The differences to the minimum distance required to achieve the specified target values after the carbopech was added could be eliminated by adding preheated coal to the moist feed. In the exemplary embodiment, for economic reasons, instead of Carbopech, only the addition of preheated coal is used. The addition of preheated coal brings about 4 mm approximation per 10% addition of preheated coal of 220 ° C preheating temperature.
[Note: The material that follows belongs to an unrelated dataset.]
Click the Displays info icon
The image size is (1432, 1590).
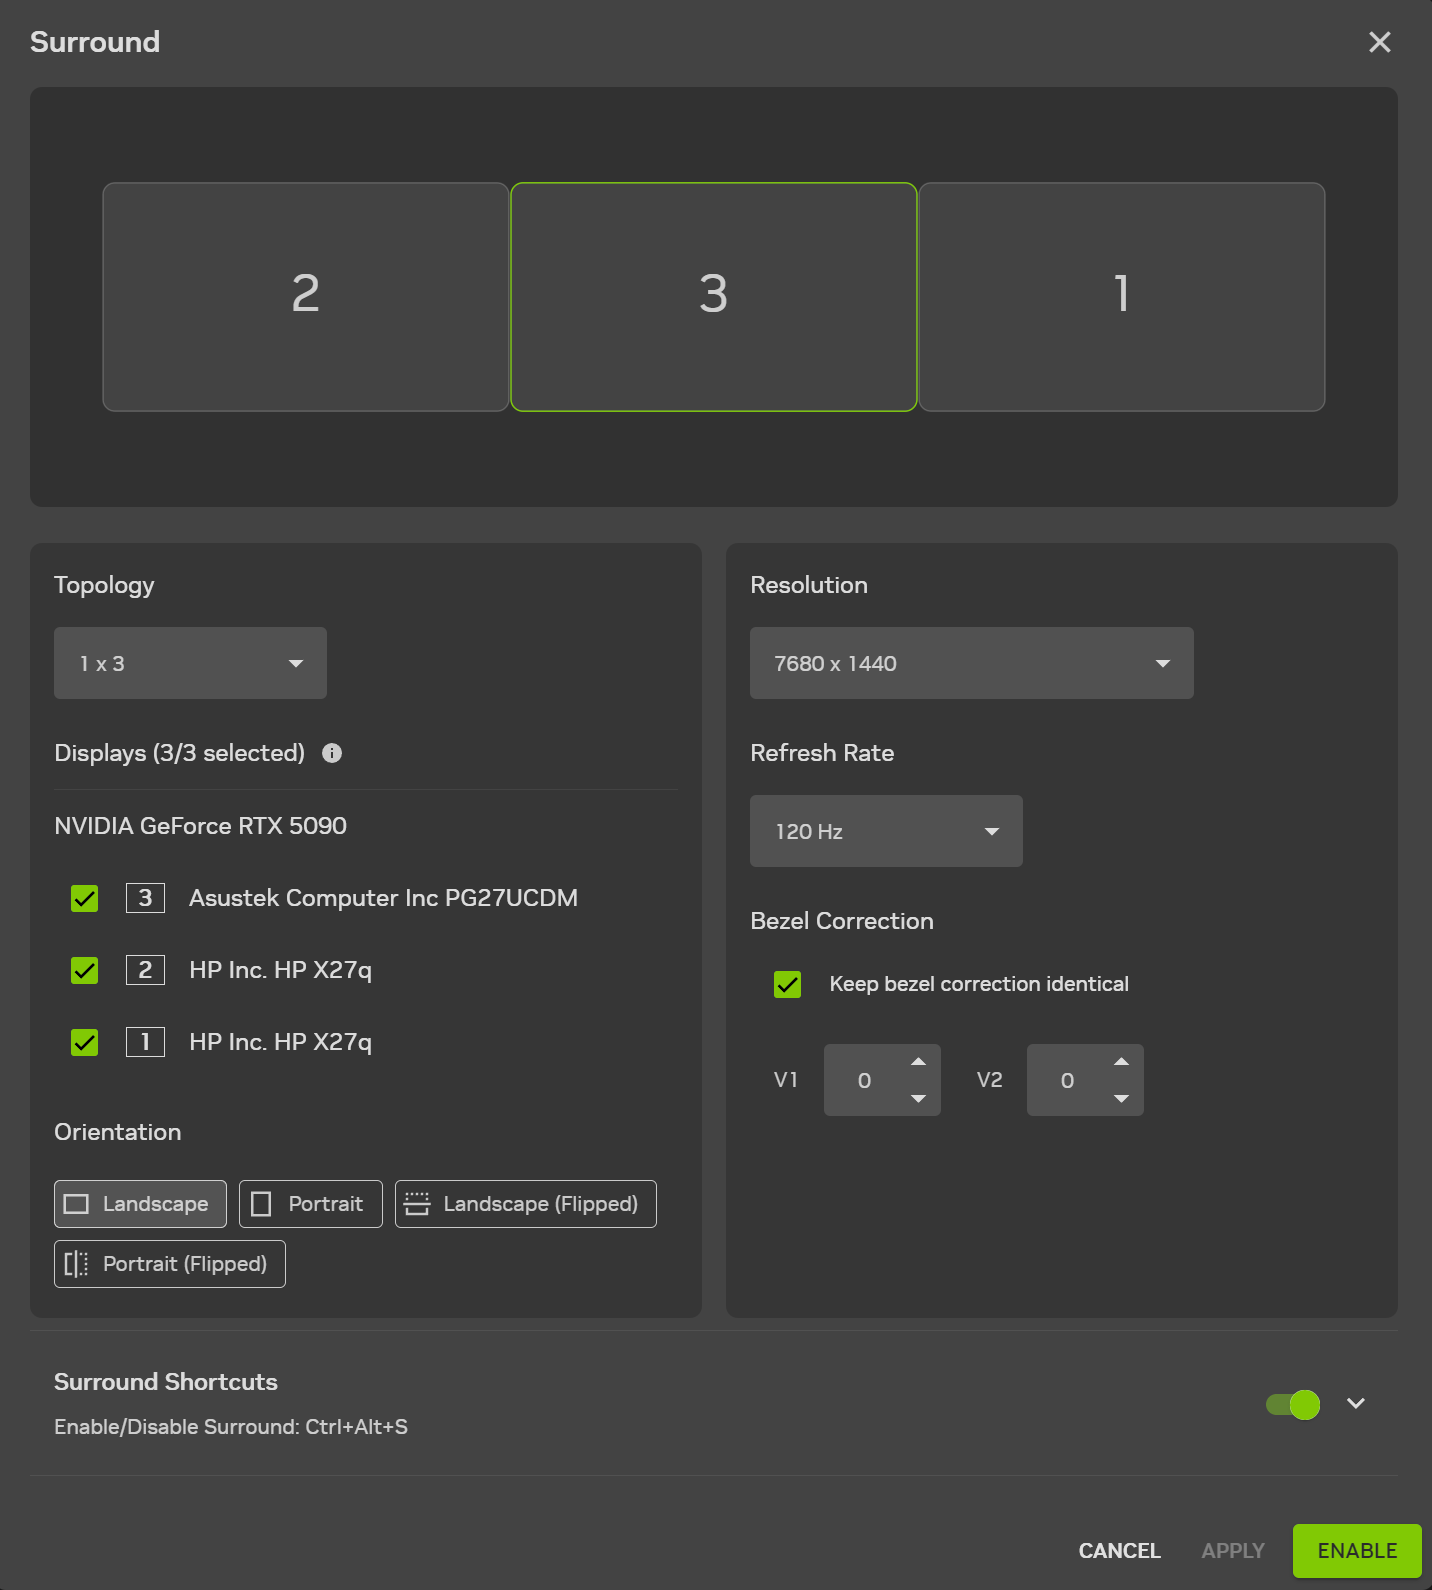coord(332,753)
This generally applies to all preheating temperatures above 200 ° C.

There are slight deviations below 200 ° C due to the greater dependence of the bulk density on the preheating temperature.

The target values specified according to the invention apply not only to the insert coal selected in the exemplary embodiment but also to other insert coal or insert mixtures, since the influence of the thermal conductivity of the insert material on the course of the temperature fields is small.

Claims (4)

1. A process for controlling the quality of coke from coal mixtures which are coked in a coke oven by indirect heating in the absence of air, in which the coal mixtures undergo plastification during the coking process in passing through the temperature range of 320-550°C, which changes with increasing coking time from the oven wall to the centre of the oven, characterised in that the distance of the plastic zone from the oven wall in predetermined time intervals is measured, compared with a theoretical value, and the variation from the theoretical value is compensated by the addition of pre-heated coal and/or carbo- and/or petro-derived coal binders.

2. A process according to claim 1, characterised by at least two measurements separated in time by at least one hour.

3. A process according to claim 1 or 2, characterised in that points of measurement lie divided in spatial relationship over the breadth of the coke oven chamber (oven border).

4. A process according to one of claims 1-3, characterised in that the temperature range of plastification, on which the measurement of the plastic zone is based, is between 350 and 480°C.